ENTRIES SHOWN
BEGIN
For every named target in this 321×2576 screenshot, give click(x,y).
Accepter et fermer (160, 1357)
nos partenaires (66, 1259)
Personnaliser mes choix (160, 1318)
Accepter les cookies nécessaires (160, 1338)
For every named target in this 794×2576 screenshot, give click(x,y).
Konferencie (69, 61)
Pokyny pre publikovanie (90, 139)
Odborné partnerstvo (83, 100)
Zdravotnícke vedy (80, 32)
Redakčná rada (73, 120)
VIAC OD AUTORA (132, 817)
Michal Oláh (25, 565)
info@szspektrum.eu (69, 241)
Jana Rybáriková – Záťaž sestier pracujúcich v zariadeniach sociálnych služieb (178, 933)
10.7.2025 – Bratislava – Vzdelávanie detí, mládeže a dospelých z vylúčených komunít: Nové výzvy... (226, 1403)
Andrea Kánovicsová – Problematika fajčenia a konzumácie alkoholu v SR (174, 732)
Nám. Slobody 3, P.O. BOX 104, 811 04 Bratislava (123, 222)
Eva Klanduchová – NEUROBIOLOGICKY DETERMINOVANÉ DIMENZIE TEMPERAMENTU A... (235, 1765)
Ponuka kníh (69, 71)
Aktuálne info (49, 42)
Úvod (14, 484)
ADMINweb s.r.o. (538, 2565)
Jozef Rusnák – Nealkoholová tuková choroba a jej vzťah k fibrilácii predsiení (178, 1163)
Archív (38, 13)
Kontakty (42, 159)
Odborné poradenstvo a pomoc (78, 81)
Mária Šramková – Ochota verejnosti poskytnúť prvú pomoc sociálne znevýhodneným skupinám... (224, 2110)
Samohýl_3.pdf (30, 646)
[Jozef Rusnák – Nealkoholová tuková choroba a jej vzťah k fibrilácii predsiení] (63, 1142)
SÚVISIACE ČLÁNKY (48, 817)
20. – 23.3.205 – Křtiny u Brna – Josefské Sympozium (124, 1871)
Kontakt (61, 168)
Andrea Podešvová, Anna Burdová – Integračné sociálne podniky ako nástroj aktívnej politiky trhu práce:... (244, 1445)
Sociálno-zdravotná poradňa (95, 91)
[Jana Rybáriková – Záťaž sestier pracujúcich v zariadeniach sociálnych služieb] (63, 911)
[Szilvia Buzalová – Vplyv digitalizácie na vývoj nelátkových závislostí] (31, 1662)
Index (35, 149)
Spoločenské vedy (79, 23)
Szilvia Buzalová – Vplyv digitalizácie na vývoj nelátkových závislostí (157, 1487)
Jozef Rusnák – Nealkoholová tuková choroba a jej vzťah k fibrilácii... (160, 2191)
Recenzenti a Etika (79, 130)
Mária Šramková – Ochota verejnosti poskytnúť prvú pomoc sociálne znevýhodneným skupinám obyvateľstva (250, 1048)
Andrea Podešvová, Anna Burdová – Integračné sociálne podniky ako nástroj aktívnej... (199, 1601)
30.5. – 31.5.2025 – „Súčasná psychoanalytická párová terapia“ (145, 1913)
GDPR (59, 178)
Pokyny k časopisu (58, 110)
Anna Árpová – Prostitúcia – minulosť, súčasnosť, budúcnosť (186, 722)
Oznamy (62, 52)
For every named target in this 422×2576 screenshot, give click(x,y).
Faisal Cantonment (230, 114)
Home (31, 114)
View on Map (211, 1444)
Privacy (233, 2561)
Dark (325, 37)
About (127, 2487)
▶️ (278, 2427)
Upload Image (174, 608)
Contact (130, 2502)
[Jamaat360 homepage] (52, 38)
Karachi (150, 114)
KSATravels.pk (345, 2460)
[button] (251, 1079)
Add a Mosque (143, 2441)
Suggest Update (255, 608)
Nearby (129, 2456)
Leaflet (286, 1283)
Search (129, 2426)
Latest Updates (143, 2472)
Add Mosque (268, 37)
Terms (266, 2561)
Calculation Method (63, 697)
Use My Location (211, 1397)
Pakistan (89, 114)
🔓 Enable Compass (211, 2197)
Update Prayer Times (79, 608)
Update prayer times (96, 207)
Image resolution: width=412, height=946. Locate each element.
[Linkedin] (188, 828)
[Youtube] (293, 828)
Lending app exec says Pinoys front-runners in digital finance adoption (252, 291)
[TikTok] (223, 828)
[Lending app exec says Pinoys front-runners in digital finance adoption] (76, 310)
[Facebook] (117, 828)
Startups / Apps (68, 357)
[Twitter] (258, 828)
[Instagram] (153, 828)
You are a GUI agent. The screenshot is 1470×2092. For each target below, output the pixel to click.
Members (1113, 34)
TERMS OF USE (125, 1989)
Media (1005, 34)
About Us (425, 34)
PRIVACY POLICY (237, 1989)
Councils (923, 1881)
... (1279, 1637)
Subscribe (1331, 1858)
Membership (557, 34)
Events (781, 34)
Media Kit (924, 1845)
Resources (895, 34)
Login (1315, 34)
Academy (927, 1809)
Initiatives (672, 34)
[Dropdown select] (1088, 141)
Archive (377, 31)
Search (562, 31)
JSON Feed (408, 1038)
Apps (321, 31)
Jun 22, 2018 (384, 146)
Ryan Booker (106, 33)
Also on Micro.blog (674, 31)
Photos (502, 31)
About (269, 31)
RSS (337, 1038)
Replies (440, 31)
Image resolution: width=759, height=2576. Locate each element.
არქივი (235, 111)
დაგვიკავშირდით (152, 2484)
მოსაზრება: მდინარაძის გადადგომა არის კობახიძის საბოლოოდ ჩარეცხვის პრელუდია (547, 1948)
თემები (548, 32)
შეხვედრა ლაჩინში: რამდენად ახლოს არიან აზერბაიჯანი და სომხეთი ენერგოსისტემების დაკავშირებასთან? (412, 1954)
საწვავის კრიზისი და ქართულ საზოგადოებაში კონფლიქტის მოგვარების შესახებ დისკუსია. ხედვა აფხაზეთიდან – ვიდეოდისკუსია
END
YOUR GOAL
Would you output the whole listing exactly as written?

EXERCISE SOLUTION
For every named target in this 321×2576 screenshot, give click(x,y).
Accepter et fermer (160, 1357)
nos partenaires (66, 1259)
Personnaliser mes choix (160, 1318)
Accepter les cookies nécessaires (160, 1338)
For every named target in this 794×2576 screenshot, give click(x,y).
Konferencie (69, 61)
Pokyny pre publikovanie (90, 139)
Odborné partnerstvo (83, 100)
Zdravotnícke vedy (80, 32)
Redakčná rada (73, 120)
VIAC OD AUTORA (132, 817)
Michal Oláh (25, 565)
info@szspektrum.eu (69, 241)
Jana Rybáriková – Záťaž sestier pracujúcich v zariadeniach sociálnych služieb (178, 933)
10.7.2025 – Bratislava – Vzdelávanie detí, mládeže a dospelých z vylúčených komunít: Nové výzvy... (226, 1403)
Andrea Kánovicsová – Problematika fajčenia a konzumácie alkoholu v SR (174, 732)
Nám. Slobody 3, P.O. BOX 104, 811 04 Bratislava (123, 222)
Eva Klanduchová – NEUROBIOLOGICKY DETERMINOVANÉ DIMENZIE TEMPERAMENTU A... (235, 1765)
Ponuka kníh (69, 71)
Aktuálne info (49, 42)
Úvod (14, 484)
ADMINweb s.r.o. (538, 2565)
Jozef Rusnák – Nealkoholová tuková choroba a jej vzťah k fibrilácii predsiení (178, 1163)
Archív (38, 13)
Kontakty (42, 159)
Odborné poradenstvo a pomoc (78, 81)
Mária Šramková – Ochota verejnosti poskytnúť prvú pomoc sociálne znevýhodneným skupinám... (224, 2110)
Samohýl_3.pdf (30, 646)
[Jozef Rusnák – Nealkoholová tuková choroba a jej vzťah k fibrilácii predsiení] (63, 1142)
SÚVISIACE ČLÁNKY (48, 817)
20. – 23.3.205 – Křtiny u Brna – Josefské Sympozium (124, 1871)
Kontakt (61, 168)
Andrea Podešvová, Anna Burdová – Integračné sociálne podniky ako nástroj aktívnej politiky trhu práce:... (244, 1445)
Sociálno-zdravotná poradňa (95, 91)
[Jana Rybáriková – Záťaž sestier pracujúcich v zariadeniach sociálnych služieb] (63, 911)
[Szilvia Buzalová – Vplyv digitalizácie na vývoj nelátkových závislostí] (31, 1662)
Index (35, 149)
Spoločenské vedy (79, 23)
Szilvia Buzalová – Vplyv digitalizácie na vývoj nelátkových závislostí (157, 1487)
Jozef Rusnák – Nealkoholová tuková choroba a jej vzťah k fibrilácii... (160, 2191)
Recenzenti a Etika (79, 130)
Mária Šramková – Ochota verejnosti poskytnúť prvú pomoc sociálne znevýhodneným skupinám obyvateľstva (250, 1048)
Andrea Podešvová, Anna Burdová – Integračné sociálne podniky ako nástroj aktívnej... (199, 1601)
30.5. – 31.5.2025 – „Súčasná psychoanalytická párová terapia“ (145, 1913)
GDPR (59, 178)
Pokyny k časopisu (58, 110)
Anna Árpová – Prostitúcia – minulosť, súčasnosť, budúcnosť (186, 722)
Oznamy (62, 52)
For every named target in this 422×2576 screenshot, give click(x,y).
Faisal Cantonment (230, 114)
Home (31, 114)
View on Map (211, 1444)
Privacy (233, 2561)
Dark (325, 37)
About (127, 2487)
▶️ (278, 2427)
Upload Image (174, 608)
Contact (130, 2502)
[Jamaat360 homepage] (52, 38)
Karachi (150, 114)
KSATravels.pk (345, 2460)
[button] (251, 1079)
Add a Mosque (143, 2441)
Suggest Update (255, 608)
Nearby (129, 2456)
Leaflet (286, 1283)
Search (129, 2426)
Latest Updates (143, 2472)
Add Mosque (268, 37)
Terms (266, 2561)
Calculation Method (63, 697)
Use My Location (211, 1397)
Pakistan (89, 114)
🔓 Enable Compass (211, 2197)
Update Prayer Times (79, 608)
Update prayer times (96, 207)
Image resolution: width=412, height=946. Locate each element.
[Linkedin] (188, 828)
[Youtube] (293, 828)
Lending app exec says Pinoys front-runners in digital finance adoption (252, 291)
[TikTok] (223, 828)
[Lending app exec says Pinoys front-runners in digital finance adoption] (76, 310)
[Facebook] (117, 828)
Startups / Apps (68, 357)
[Twitter] (258, 828)
[Instagram] (153, 828)
You are a GUI agent. The screenshot is 1470×2092. For each target below, output the pixel to click.
Members (1113, 34)
TERMS OF USE (125, 1989)
Media (1005, 34)
About Us (425, 34)
PRIVACY POLICY (237, 1989)
Councils (923, 1881)
... (1279, 1637)
Subscribe (1331, 1858)
Membership (557, 34)
Events (781, 34)
Media Kit (924, 1845)
Resources (895, 34)
Login (1315, 34)
Academy (927, 1809)
Initiatives (672, 34)
[Dropdown select] (1088, 141)
Archive (377, 31)
Search (562, 31)
JSON Feed (408, 1038)
Apps (321, 31)
Jun 22, 2018 (384, 146)
Ryan Booker (106, 33)
Also on Micro.blog (674, 31)
Photos (502, 31)
About (269, 31)
RSS (337, 1038)
Replies (440, 31)
Image resolution: width=759, height=2576. Locate each element.
არქივი (235, 111)
დაგვიკავშირდით (152, 2484)
მოსაზრება: მდინარაძის გადადგომა არის კობახიძის საბოლოოდ ჩარეცხვის პრელუდია (547, 1948)
თემები (548, 32)
შეხვედრა ლაჩინში: რამდენად ახლოს არიან აზერბაიჯანი და სომხეთი ენერგოსისტემების დაკავშირებასთან? (412, 1954)
საწვავის კრიზისი და ქართულ საზოგადოებაში კონფლიქტის მოგვარების შესახებ დისკუსია. ხედვა აფხაზეთიდან – ვიდეოდისკუსია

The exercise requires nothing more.